◆ Supplied records ◆

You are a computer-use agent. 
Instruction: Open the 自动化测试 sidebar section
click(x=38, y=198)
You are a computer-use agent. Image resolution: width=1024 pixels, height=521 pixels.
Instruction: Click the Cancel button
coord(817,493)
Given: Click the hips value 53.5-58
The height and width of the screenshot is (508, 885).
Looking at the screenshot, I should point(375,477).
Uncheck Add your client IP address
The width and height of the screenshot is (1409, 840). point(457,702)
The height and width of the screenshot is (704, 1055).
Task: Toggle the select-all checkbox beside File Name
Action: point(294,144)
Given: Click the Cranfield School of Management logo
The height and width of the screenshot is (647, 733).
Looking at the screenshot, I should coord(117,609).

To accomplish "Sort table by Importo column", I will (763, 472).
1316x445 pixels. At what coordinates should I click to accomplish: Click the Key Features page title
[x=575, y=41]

◆ What this task involves ◆
Word for word, restate each of the records above.

◆ Expected answer ◆
You are a computer-use agent. 
Instruction: Open the 自动化测试 sidebar section
click(x=38, y=198)
You are a computer-use agent. Image resolution: width=1024 pixels, height=521 pixels.
Instruction: Click the Cancel button
coord(817,493)
Given: Click the hips value 53.5-58
The height and width of the screenshot is (508, 885).
Looking at the screenshot, I should point(375,477).
Uncheck Add your client IP address
The width and height of the screenshot is (1409, 840). point(457,702)
The height and width of the screenshot is (704, 1055).
Task: Toggle the select-all checkbox beside File Name
Action: point(294,144)
Given: Click the Cranfield School of Management logo
The height and width of the screenshot is (647, 733).
Looking at the screenshot, I should coord(117,609).

To accomplish "Sort table by Importo column", I will (763, 472).
1316x445 pixels. At what coordinates should I click to accomplish: Click the Key Features page title
[x=575, y=41]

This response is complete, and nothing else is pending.